Re: Still OOM problems with 4.9er/4.10er kernels

From: Tetsuo Handa
Date: Thu Mar 23 2017 - 10:48:03 EST


On 2017/03/23 17:38, Mike Galbraith wrote:
> On Thu, 2017-03-23 at 08:16 +0100, Gerhard Wiesinger wrote:
>> On 21.03.2017 08:13, Mike Galbraith wrote:
>>> On Tue, 2017-03-21 at 06:59 +0100, Gerhard Wiesinger wrote:
>>>
>>>> Is this the correct information?
>>> Incomplete, but enough to reiterate cgroup_disable=memory
>>> suggestion.
>>>
>>
>> How to collect complete information?
>
> If Michal wants specifics, I suspect he'll ask. I posted only to pass
> along a speck of information, and offer a test suggestion.. twice.
>
> -Mike

Isn't information Mike asked something like output from below command

for i in `find /sys/fs/cgroup/memory/ -type f`; do echo ========== $i ==========; cat $i | xargs echo; done

and check which cgroups stalling tasks belong to? Also, Mike suggested to
reproduce your problem with cgroup_disable=memory kernel command line option
in order to bisect whether memory cgroups are related to your problem.

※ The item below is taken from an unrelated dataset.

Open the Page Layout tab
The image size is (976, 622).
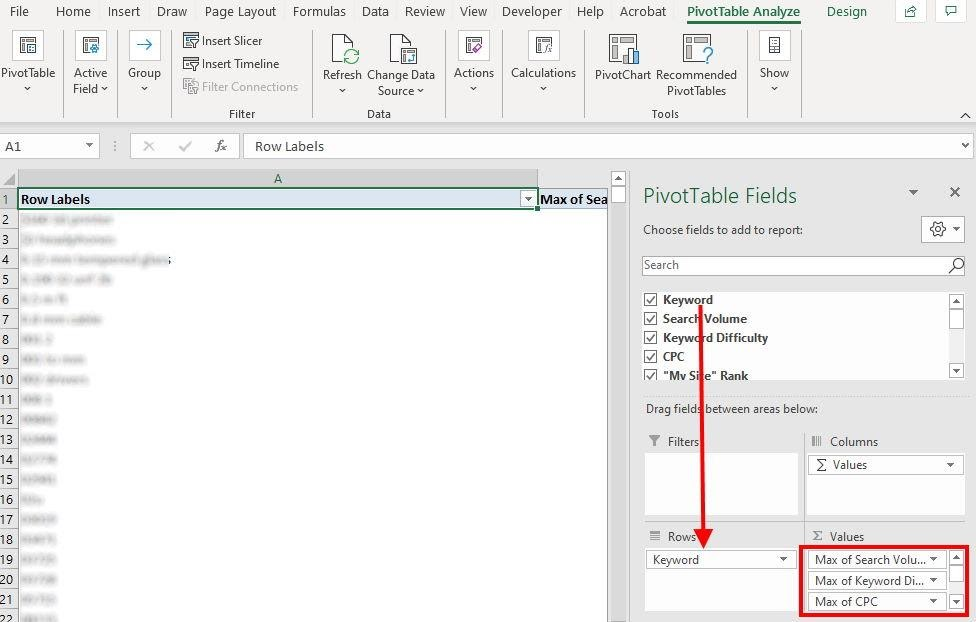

I don't know whether Michal already knows specific information to collect.
I think memory allocation watchdog might give us some clue. It will give us
output like http://I-love.SAKURA.ne.jp/tmp/serial-20170321.txt.xz .

Can you afford building kernels with watchdog patch applied? Steps I tried for
building kernels are shown below. (If you can't afford building but can afford
trying binary rpms, I can upload them.)

----------------------------------------
yum -y install yum-utils
wget https://dl.fedoraproject.org/pub/alt/rawhide-kernel-nodebug/SRPMS/kernel-4.11.0-0.rc3.git0.1.fc27.src.rpm
yum-builddep -y kernel-4.11.0-0.rc3.git0.1.fc27.src.rpm
rpm -ivh kernel-4.11.0-0.rc3.git0.1.fc27.src.rpm
yum-builddep -y ~/rpmbuild/SPECS/kernel.spec
patch -p1 -d ~/rpmbuild/SPECS/ << "EOF"
--- a/kernel.spec
+++ b/kernel.spec
@@ -24,7 +24,7 @@
%global zipsed -e 's/\.ko$/\.ko.xz/'
%endif

-# define buildid .local
+%define buildid .kmallocwd

# baserelease defines which build revision of this kernel version we're
# building. We used to call this fedora_build, but the magical name
@@ -1207,6 +1207,8 @@

git am %{patches}

+patch -p1 < $RPM_SOURCE_DIR/kmallocwd.patch
+
# END OF PATCH APPLICATIONS

# Any further pre-build tree manipulations happen here.
@@ -1243,6 +1245,8 @@
do
cat $i > temp-$i
mv $i .config
+ echo 'CONFIG_DETECT_MEMALLOC_STALL_TASK=y' >> .config
+ echo 'CONFIG_DEFAULT_MEMALLOC_TASK_TIMEOUT=30' >> .config
Arch=`head -1 .config | cut -b 3-`
make ARCH=$Arch listnewconfig | grep -E '^CONFIG_' >.newoptions || true
%if %{listnewconfig_fail}
EOF
wget -O ~/rpmbuild/SOURCES/kmallocwd.patch 'https://marc.info/?l=linux-mm&m=148957858821214&q=raw'
rpmbuild -bb ~/rpmbuild/SPECS/kernel.spec
----------------------------------------